● **INSTRUCTION**: Reproduce the listing below word for word, beginning at the line that contains "Click the green button under the dress sizes" (including that line) and stopping after the final line of the listing. Leave the pictures out of your answer.

● **DATA**:
____________
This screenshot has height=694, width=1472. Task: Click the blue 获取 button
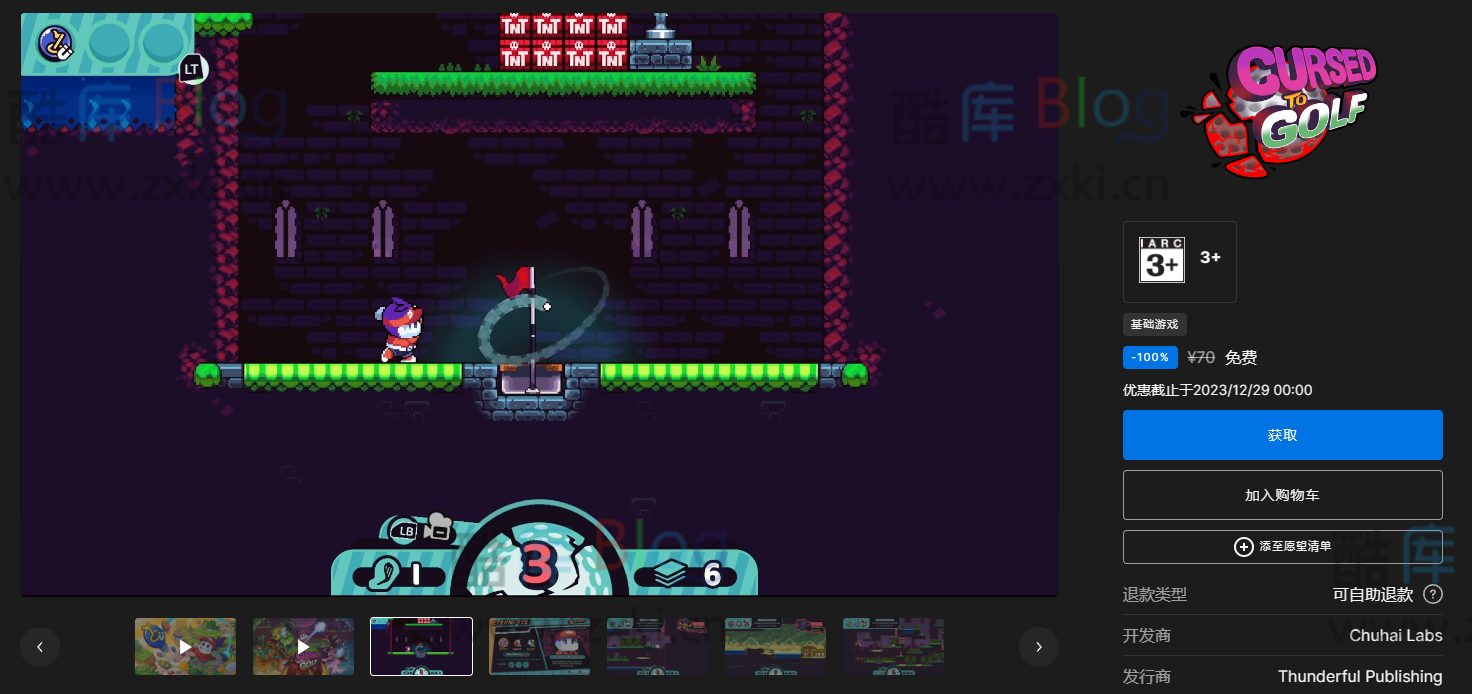coord(1282,435)
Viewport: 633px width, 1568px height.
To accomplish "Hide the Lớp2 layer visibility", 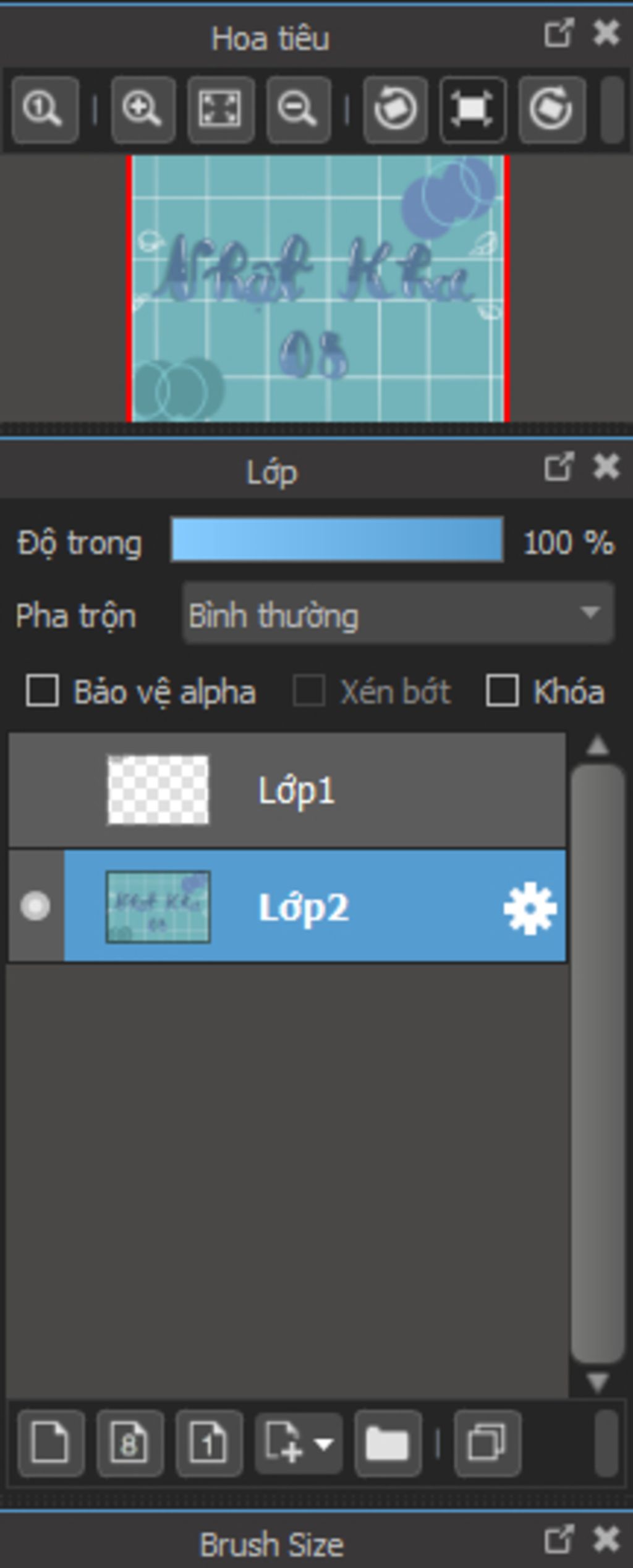I will (35, 906).
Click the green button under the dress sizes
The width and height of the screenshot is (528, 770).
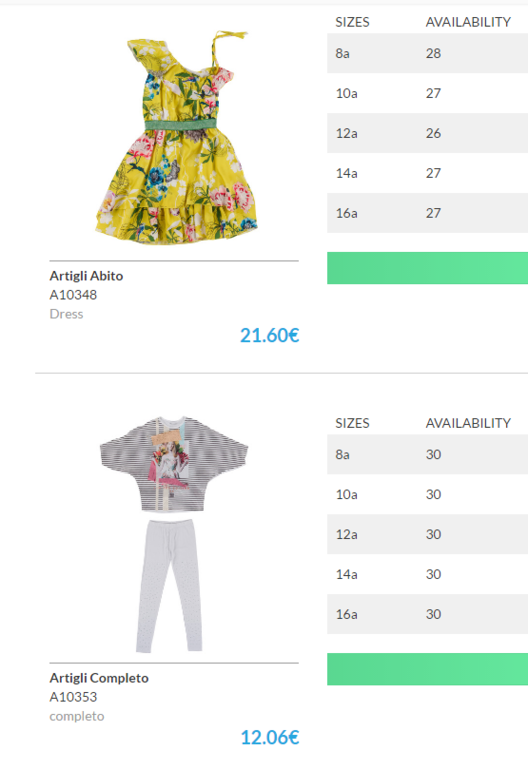click(x=427, y=268)

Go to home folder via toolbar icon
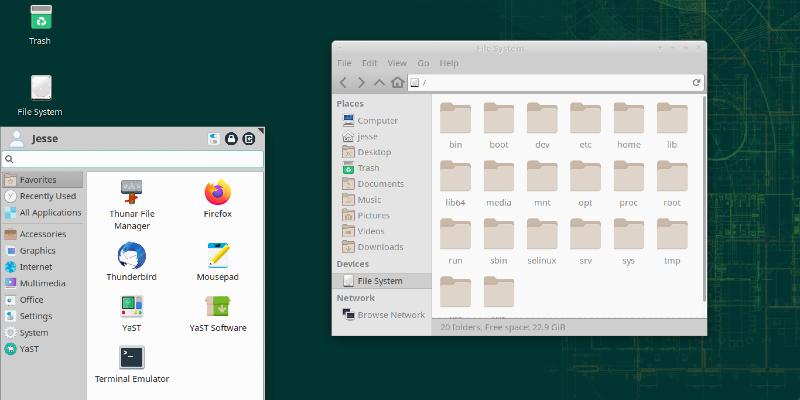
____________
● **OUTPUT OF THE EXERCISE**:
Click the green button under the dress sizes
The width and height of the screenshot is (528, 770).
click(x=427, y=268)

Go to home folder via toolbar icon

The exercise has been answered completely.